Alors que 2014 marque la fin de la décennie de l’éducation au développement durable, portée par l’Unesco, la Mission Agrobiosciences lui a demandé d’éclairer cette notion et les enjeux qu’elle sous-tend.

Mission Agrobiosciences. 2014 marque la fin de la décennie de l’éducation au développement durable. Quel regard un chercheur comme vous, engagé dans les questions d’enseignement, porte-t-il sur ce type d’affichage ?

François Taddéi : Décréter une décennie consacrée à l’éducation au développement durable est un objectif louable mais, dans les faits, pas toujours suivi d’application. Ce qui est sûr, c’est que pour être formé au développement durable, il faut comprendre en grande partie, la complexité du monde.
Un exemple. Les Grecs avaient plusieurs définitions de la connaissance. On se réfère souvent à l’épistémè pour les sciences et techniques, mais il semble que tout le monde ait oublié la phronesis, développée par Aristote, c’est-à-dire l’éthique de l’action. Un individu formé à l’éthique de l’action s’interroge sur les implications de ses propres actions pour les autres. Ce peut être des implications à court terme et à long terme, des implications locales et globales. Typiquement, quand on est formé à la phronesis, on l’est aussi au développement durable puisqu’on est amené à réfléchir sur le court terme et le long terme, sur le local et le global, sur soi-même et les autres. Et le développement durable c’est cela, à savoir comment faire en sorte que la planète soit vivable pour les générations à venir. Mais cela suppose une certaine réflexivité, une certaine capacité à prendre conscience de l’implication de ses actes.

Est-ce si compliqué ?

Oui, car l’on a beaucoup de mal à penser le long terme. Il y a 50 ans, personne n’avait pensé au réchauffement climatique, alors que nous consommions déjà tous du carbone. Certes, des mouvements écologistes se préoccupaient des pollutions locales, mais ils n’avaient pas songé au dérèglement du climat.
Finalement, ces idées ne peuvent émerger que lorsqu’il y a suffisamment de données et de capacités à penser les rétroactions sur l’environnement.
On voit bien que les aspects locaux et globaux, de court terme (on pousse la machine) et de long terme (le climat se dérègle), ne relèvent pas des mêmes échelles de temps ni d’espace.
Il y a donc besoin d’une éducation à la complexité et à une pensée systémique, qui intègre les temps longs et les boucles de rétroaction qui, en cascade, par des effets domino ou autres, peuvent entraîner tout un tas de conséquences que l’on n’anticipe pas forcément.

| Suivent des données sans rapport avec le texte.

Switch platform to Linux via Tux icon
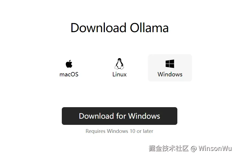The height and width of the screenshot is (157, 237). pos(119,64)
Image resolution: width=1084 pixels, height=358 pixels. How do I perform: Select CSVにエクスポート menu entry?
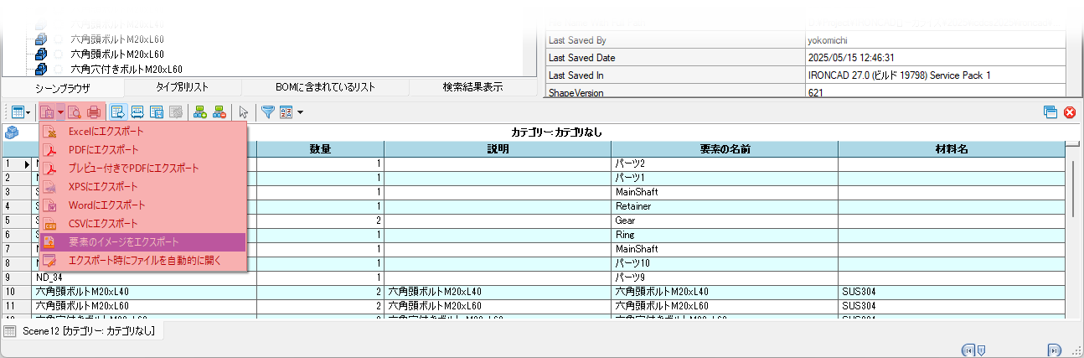102,224
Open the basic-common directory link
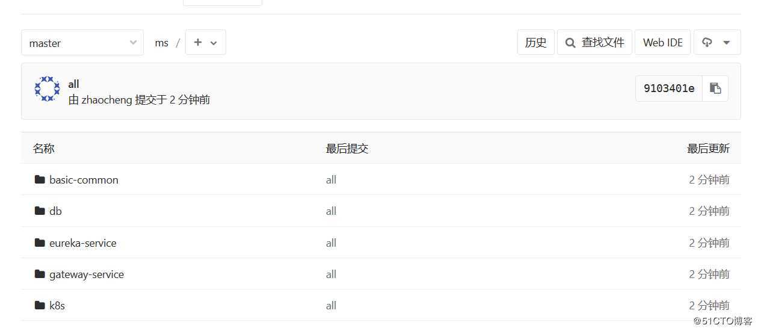758x331 pixels. 84,179
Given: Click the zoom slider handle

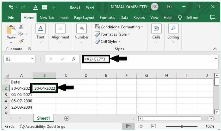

Bel idéal, mais est-ce envisageable, à l’échelle du Monde, de penser ainsi l’éducation, alors que nombre de pays sont plongés dans une pauvreté extrême et dépourvus de toute démocratie ?

Je dirais les choses différemment. Si on veut développer la démocratie et éradiquer la pauvreté, il faut commencer par éduquer, y compris sur ces sujets. Par exemple, le prix Wise 2013, le Nobel de l’éducation, a été décerné à Vicky Colbert [1], une collègue impliquée à nos côtés dans la chaire Unesco en Sciences de l’apprendre. Grâce à elle, la Colombie est le seul pays au monde où les enfants de paysans ont de meilleurs résultats que les enfants de citadins, alors qu’ils sont nettement plus pauvres et vivent dans un environnement défavorisé et parfois violent. Vicky Colbert a réussi à les accompagner à la démocratie, à la réflexion et à l’implication, à comprendre ce qu’il se passe dans leur environnement afin qu’ils puissent agir dessus.. En incitant les enfants à collaborer, en travaillant leur questionnement d’écolier, mais aussi sur les problèmes du monde qui les entoure, à leur échelle, elle les forme à la citoyenneté, au développement durable, à la santé. La lauréate est aujourd’hui donnée en exemple par l’Unesco, l’Unicef et d’autres grandes institutions, comme le modèle à suivre en matière de formation des enfants. Plus généralement, dans les systèmes qui font appel à la coopération, comme en Finlande ou au Québec, les enfants réussissent très bien.

Concernant la France, le système priorise l’élitisme et la sélection par les maths. N’avez-vous pas le sentiment que ce système est englué dans une sorte d’empilement de connaissances qui ne font pas toujours sens ? Ou pensez-vous, au contraire, qu’il évolue vers un enseignement permettant aux enfants de mieux comprendre le monde pour mieux agir dessus ?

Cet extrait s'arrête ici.